▸ **Task goal**
In the rows below, take the lines from the one containing "You are a GUI" through the one containing "The width and", both included, and write them out as a JSON list of strings with one string per line and no blank lines.

▸ **Input material**
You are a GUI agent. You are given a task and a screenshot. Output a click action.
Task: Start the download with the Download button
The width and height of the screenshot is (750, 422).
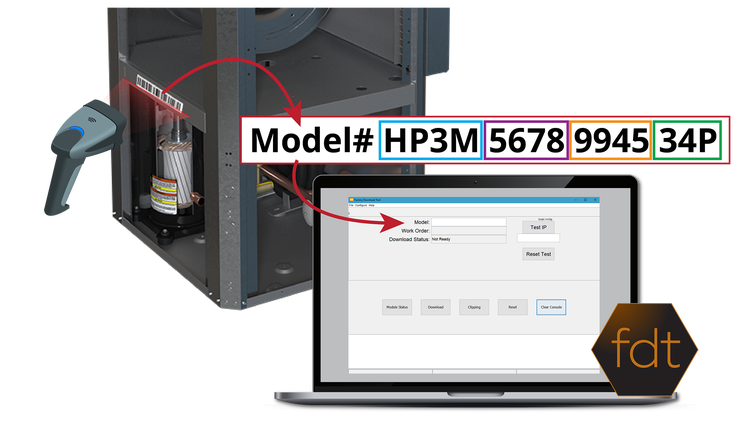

...

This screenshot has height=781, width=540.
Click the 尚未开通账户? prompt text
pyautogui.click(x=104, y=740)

▸ **Expected answer**
[
  "You are a GUI agent. You are given a task and a screenshot. Output a click action.",
  "Task: Start the download with the Download button",
  "The width and height of the screenshot is (750, 422)."
]